(Given exercise): Turn every line of the data below into a numbered list, leaving out the blank lines.

Interface element data
************
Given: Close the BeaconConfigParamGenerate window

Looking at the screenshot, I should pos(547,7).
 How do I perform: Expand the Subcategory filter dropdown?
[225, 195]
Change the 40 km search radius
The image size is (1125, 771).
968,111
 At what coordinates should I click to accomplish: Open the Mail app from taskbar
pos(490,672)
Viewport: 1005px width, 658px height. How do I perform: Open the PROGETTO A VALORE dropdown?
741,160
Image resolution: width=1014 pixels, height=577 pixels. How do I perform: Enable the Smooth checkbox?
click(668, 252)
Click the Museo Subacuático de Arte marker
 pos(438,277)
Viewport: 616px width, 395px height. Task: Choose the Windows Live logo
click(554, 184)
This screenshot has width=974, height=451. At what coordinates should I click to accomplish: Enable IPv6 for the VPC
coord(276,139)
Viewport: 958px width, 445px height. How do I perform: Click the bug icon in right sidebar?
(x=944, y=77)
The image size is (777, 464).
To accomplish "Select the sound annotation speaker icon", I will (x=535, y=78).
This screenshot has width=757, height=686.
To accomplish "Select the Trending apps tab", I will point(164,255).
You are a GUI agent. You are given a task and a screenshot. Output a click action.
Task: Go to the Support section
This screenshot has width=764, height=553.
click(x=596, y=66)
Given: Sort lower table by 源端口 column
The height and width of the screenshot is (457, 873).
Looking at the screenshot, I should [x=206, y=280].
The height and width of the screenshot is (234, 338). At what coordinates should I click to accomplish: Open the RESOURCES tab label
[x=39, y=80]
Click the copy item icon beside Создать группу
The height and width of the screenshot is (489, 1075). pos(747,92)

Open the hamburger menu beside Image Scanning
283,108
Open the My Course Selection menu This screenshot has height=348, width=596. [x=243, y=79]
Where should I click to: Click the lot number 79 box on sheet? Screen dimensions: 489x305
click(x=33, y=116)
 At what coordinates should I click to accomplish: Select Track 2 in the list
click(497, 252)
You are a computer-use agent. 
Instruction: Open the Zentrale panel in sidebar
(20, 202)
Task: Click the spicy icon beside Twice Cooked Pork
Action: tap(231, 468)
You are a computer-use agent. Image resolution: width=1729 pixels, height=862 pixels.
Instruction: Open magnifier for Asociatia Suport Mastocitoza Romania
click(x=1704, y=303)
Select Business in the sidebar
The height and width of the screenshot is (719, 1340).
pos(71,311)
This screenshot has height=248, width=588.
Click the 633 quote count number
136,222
************
(Solution):
1. Given: Close the BeaconConfigParamGenerate window
2. Looking at the screenshot, I should pos(547,7).
3.  How do I perform: Expand the Subcategory filter dropdown?
4. [225, 195]
5. Change the 40 km search radius
6. The image size is (1125, 771).
7. 968,111
8.  At what coordinates should I click to accomplish: Open the Mail app from taskbar
9. pos(490,672)
10. Viewport: 1005px width, 658px height. How do I perform: Open the PROGETTO A VALORE dropdown?
11. 741,160
12. Image resolution: width=1014 pixels, height=577 pixels. How do I perform: Enable the Smooth checkbox?
13. click(668, 252)
14. Click the Museo Subacuático de Arte marker
15.  pos(438,277)
16. Viewport: 616px width, 395px height. Task: Choose the Windows Live logo
17. click(554, 184)
18. This screenshot has width=974, height=451. At what coordinates should I click to accomplish: Enable IPv6 for the VPC
19. coord(276,139)
20. Viewport: 958px width, 445px height. How do I perform: Click the bug icon in right sidebar?
21. (x=944, y=77)
22. The image size is (777, 464).
23. To accomplish "Select the sound annotation speaker icon", I will (x=535, y=78).
24. This screenshot has width=757, height=686.
25. To accomplish "Select the Trending apps tab", I will point(164,255).
26. You are a GUI agent. You are given a task and a screenshot. Output a click action.
27. Task: Go to the Support section
28. This screenshot has width=764, height=553.
29. click(x=596, y=66)
30. Given: Sort lower table by 源端口 column
31. The height and width of the screenshot is (457, 873).
32. Looking at the screenshot, I should [x=206, y=280].
33. The height and width of the screenshot is (234, 338). At what coordinates should I click to accomplish: Open the RESOURCES tab label
34. [x=39, y=80]
35. Click the copy item icon beside Создать группу
36. The height and width of the screenshot is (489, 1075). pos(747,92)
37. Open the hamburger menu beside Image Scanning
38. 283,108
39. Open the My Course Selection menu This screenshot has height=348, width=596. [x=243, y=79]
40. Where should I click to: Click the lot number 79 box on sheet? Screen dimensions: 489x305
41. click(x=33, y=116)
42.  At what coordinates should I click to accomplish: Select Track 2 in the list
43. click(497, 252)
44. You are a computer-use agent. 
45. Instruction: Open the Zentrale panel in sidebar
46. (20, 202)
47. Task: Click the spicy icon beside Twice Cooked Pork
48. Action: tap(231, 468)
49. You are a computer-use agent. Image resolution: width=1729 pixels, height=862 pixels.
50. Instruction: Open magnifier for Asociatia Suport Mastocitoza Romania
51. click(x=1704, y=303)
52. Select Business in the sidebar
53. The height and width of the screenshot is (719, 1340).
54. pos(71,311)
55. This screenshot has height=248, width=588.
56. Click the 633 quote count number
57. 136,222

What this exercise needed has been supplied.